About this exercise: Each line of the data below that contains "menu" must be copied.

Records from a dataset
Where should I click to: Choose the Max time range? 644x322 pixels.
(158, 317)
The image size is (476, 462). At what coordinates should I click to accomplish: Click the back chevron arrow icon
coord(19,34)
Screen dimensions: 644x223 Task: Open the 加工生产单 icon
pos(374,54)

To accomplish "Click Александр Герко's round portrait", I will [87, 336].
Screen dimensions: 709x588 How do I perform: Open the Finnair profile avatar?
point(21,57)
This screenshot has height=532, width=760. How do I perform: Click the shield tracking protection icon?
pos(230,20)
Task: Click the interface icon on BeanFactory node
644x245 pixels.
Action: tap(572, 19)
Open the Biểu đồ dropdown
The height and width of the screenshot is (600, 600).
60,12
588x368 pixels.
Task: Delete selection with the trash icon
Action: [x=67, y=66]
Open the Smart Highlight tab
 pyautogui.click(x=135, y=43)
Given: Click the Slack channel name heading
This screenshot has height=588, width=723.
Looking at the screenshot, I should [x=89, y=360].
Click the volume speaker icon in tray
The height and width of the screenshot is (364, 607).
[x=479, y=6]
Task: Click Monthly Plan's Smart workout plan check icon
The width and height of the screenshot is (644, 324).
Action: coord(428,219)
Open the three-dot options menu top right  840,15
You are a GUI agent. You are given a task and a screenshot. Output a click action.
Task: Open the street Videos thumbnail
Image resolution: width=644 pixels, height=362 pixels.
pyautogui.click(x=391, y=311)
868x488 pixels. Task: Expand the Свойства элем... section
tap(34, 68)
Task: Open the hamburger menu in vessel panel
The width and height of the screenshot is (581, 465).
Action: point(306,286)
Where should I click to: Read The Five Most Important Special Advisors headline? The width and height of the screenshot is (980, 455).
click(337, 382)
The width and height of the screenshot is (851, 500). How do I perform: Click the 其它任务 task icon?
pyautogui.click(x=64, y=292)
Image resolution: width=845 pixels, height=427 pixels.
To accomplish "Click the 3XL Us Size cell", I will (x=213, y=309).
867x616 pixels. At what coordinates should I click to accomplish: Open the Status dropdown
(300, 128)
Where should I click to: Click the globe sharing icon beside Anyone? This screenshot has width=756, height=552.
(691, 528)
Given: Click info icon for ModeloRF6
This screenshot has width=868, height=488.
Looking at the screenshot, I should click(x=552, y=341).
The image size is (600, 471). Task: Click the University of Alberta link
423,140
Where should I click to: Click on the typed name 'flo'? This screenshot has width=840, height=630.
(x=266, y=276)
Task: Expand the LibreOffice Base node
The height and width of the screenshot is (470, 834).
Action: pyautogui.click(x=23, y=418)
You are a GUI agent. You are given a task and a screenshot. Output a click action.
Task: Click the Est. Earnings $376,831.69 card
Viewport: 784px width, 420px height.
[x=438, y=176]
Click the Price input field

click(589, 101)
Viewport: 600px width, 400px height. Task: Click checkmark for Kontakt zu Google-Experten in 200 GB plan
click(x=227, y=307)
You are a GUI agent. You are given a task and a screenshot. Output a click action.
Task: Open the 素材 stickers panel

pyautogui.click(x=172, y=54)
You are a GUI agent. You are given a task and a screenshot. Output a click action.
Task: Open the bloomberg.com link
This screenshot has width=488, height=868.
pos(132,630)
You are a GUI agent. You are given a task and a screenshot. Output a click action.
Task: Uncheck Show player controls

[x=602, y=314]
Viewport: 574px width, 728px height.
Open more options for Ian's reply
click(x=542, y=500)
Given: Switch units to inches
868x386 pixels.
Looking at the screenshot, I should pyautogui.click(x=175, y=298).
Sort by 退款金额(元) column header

Exercise answer:
Open the three-dot options menu top right  840,15
Task: Open the hamburger menu in vessel panel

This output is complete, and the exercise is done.